• [Exercise] Write out, word for word, the part of the listing below that opens with the line containing "Collapse the Files side panel" and closes with the line containing "The width and height of the screenshot is (1568, 764).", keeping both of those lines and adding no others.

• [Information provided]

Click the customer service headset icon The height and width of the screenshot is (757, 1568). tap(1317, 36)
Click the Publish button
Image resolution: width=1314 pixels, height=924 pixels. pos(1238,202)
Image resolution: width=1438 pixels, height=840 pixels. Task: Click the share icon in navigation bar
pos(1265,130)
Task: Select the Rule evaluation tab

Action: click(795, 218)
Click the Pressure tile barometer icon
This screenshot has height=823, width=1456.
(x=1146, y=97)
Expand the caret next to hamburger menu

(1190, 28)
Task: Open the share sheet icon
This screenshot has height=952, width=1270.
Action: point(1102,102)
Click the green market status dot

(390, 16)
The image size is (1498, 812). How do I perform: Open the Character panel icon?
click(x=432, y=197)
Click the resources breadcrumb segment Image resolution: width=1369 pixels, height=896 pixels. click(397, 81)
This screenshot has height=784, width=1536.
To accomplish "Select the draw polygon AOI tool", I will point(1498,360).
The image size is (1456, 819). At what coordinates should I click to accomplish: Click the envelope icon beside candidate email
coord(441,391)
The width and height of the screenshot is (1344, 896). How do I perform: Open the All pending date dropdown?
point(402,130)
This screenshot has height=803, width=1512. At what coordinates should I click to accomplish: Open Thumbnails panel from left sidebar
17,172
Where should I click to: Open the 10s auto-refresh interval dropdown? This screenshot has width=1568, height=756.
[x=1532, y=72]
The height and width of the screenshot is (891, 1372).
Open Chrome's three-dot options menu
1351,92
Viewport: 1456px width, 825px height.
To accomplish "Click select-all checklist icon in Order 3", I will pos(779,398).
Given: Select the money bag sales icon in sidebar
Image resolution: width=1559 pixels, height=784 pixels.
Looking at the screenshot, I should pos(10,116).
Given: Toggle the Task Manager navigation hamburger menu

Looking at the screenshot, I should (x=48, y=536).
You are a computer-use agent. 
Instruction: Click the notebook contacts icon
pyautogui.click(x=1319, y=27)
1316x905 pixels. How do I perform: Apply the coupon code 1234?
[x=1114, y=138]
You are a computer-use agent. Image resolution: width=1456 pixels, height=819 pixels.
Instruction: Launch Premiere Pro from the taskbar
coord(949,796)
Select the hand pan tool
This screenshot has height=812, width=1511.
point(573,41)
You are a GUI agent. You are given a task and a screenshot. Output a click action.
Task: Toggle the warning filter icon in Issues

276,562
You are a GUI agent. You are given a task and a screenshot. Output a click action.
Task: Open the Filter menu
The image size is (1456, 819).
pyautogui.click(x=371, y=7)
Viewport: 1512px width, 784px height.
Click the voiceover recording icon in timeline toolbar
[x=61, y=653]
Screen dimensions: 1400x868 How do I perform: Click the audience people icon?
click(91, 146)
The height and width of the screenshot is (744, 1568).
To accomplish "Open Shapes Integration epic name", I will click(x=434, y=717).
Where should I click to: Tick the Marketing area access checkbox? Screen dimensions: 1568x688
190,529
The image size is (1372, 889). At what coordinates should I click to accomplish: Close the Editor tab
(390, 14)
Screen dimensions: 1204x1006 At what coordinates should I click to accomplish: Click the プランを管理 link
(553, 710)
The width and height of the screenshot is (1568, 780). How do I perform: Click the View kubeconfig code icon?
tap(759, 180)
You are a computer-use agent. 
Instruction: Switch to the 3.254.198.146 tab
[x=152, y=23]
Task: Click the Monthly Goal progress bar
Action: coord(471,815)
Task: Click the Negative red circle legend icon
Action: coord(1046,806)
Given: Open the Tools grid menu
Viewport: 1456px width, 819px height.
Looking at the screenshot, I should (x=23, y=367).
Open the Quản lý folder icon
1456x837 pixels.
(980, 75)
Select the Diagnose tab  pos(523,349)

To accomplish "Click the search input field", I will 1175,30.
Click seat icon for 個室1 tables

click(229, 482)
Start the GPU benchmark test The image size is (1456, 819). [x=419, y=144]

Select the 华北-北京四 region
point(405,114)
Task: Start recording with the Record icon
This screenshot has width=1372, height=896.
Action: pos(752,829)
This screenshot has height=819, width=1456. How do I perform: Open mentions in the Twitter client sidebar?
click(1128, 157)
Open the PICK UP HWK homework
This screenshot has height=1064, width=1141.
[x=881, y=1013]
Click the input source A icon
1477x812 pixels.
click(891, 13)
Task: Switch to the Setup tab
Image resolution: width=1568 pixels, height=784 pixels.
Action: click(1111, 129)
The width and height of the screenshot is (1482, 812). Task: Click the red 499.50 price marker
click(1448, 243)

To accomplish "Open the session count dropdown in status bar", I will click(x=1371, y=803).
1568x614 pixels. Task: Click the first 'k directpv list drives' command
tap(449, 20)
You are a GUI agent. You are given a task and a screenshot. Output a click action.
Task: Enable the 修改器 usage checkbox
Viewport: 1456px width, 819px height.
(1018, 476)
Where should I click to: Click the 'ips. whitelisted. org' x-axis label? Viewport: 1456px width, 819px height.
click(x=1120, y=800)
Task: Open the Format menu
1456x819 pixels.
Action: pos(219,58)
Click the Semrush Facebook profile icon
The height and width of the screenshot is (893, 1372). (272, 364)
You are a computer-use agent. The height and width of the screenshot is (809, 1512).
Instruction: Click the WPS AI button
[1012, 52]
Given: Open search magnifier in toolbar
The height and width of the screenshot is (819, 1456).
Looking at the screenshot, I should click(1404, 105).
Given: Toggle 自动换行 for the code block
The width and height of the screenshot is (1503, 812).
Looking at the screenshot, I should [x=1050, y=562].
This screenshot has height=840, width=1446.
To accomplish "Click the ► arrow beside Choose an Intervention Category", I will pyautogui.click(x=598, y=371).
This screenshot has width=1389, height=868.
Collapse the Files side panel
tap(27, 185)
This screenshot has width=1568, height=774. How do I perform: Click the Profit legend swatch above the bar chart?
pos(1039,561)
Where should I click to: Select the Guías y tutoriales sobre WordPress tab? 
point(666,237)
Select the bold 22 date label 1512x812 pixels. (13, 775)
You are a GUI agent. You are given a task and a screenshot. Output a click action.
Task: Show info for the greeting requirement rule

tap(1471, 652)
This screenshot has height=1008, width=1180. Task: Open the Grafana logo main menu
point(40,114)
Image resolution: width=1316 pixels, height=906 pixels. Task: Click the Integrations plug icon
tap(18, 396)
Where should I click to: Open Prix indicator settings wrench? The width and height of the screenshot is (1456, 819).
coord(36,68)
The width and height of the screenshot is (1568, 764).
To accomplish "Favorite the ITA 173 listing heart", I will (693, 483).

• [Answer area]
Collapse the Files side panel
tap(27, 185)
This screenshot has width=1568, height=774. How do I perform: Click the Profit legend swatch above the bar chart?
pos(1039,561)
Where should I click to: Select the Guías y tutoriales sobre WordPress tab? 
point(666,237)
Select the bold 22 date label 1512x812 pixels. (13, 775)
You are a GUI agent. You are given a task and a screenshot. Output a click action.
Task: Show info for the greeting requirement rule

tap(1471, 652)
This screenshot has height=1008, width=1180. Task: Open the Grafana logo main menu
point(40,114)
Image resolution: width=1316 pixels, height=906 pixels. Task: Click the Integrations plug icon
tap(18, 396)
Where should I click to: Open Prix indicator settings wrench? The width and height of the screenshot is (1456, 819).
coord(36,68)
The width and height of the screenshot is (1568, 764).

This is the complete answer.